The house itself, drawn by the Greek architect Panagiotis Manouilidis, was in the modernist style inspired by the German Bauhaus school as well as by contemporaneous private houses in Sweden, which the architect had studied. The furniture was bought from the most fashionable department store in Sweden, the NK of Stockholm, and shipped to Greece in time for the ceremonial inauguration of the house, then named Viking Palace, in 1936.

Guests at the inauguration of the house, May 15, 1936. “May the work that will be done here by the Swedish officials always honor the home country and the Swedish Tobacco Monopoly”.

Guests at the inauguration of the house, May 15, 1936. “May the work that will be done here by the Swedish officials always honor the home country and the Swedish Tobacco Monopoly”.

The Halcyon days of the late 1930s came to an abrupt end, as war broke out and Eastern Macedonia was annexed by Bulgaria, an ally of Hitler’s Germany in 1941. The Tobacco Monopoly continued its operations till 1943, when all import of goods from territories occupied by Germany or its allies to Sweden was eventually stopped. After the war the house was temporarily a base for United Nations Relief and Rehabilitation Administration till the Monopoly was able resume its operations.

However, the demand for oriental tobacco diminished after the war as Western customers now favored tobacco of American type, the Virginia Blend. By the 1950s what was left of the industry in Northern Greece centered in Thessaloniki and no longer in Kavala. The Swedish Tobacco Monopoly therefore had no use for its house there. It was used for some time as a vacation home for the Swedish employees of the company, and also grants were given to writers and artists to spend time and work in the house.
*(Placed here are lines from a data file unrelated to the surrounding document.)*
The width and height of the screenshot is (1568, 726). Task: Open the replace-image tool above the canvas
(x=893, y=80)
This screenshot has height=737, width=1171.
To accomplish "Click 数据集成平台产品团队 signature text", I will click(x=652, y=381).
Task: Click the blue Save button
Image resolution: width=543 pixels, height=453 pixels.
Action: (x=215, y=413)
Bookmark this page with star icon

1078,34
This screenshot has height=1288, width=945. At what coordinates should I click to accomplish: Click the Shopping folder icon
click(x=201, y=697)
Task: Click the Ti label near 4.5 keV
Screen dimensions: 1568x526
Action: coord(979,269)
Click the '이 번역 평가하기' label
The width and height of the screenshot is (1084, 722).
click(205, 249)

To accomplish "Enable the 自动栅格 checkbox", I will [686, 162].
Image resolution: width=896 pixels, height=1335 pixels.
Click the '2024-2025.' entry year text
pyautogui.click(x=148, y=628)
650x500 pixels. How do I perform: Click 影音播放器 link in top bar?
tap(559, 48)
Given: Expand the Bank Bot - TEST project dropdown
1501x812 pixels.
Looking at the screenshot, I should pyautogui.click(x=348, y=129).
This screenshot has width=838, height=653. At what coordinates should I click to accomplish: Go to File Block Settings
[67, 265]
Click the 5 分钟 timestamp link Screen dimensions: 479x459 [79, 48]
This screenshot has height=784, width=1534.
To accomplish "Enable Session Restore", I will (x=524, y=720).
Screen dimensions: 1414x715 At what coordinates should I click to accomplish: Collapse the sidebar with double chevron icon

As even this type of activities proved unsustainable due to high costs for maintenance, the house was eventually donated to the Swedish Institute at Athens in 1976. The original idea of a sale had proved impossible due to the “capital controls” imposed in Greece during the junta years.

The house, now simply called The Swedish house or “Soyidiko spiti has ever since functioned as a guest house for Swedes active in the cultural or academic sectors of society. Thomas Thomell was employed as its first curator in 1980, initially for a period of two years. He stayed in 27 years and basically made the house into what it is today. Since 1976 more than 6000 guests have spent time in the house, many of them repeatedly. The Swedish associations of writers, photographers and illustrators give their members yearly grants to stay in the house, and many works of art and literature have therefore been created there. Excepting the warmest summer months the ten guest rooms of the house are normally more or less fully booked.

One of the guestrooms

One of the guestrooms

In 1984 the house was declared a protected building as a prime example of architectural tendencies in the 1930s. The house is unique thanks to its well preserved interior. Much of the original furniture is still in place, which lends the house an atmosphere of a bygone era. The Swedish Institute has managed to refurbish the building with funding from the Swedish government and private foundations. The garden of the house has been upgraded, and some of the furniture renovated with financial help from the Association of the Friends of the Swedish House, which was founded in 1984.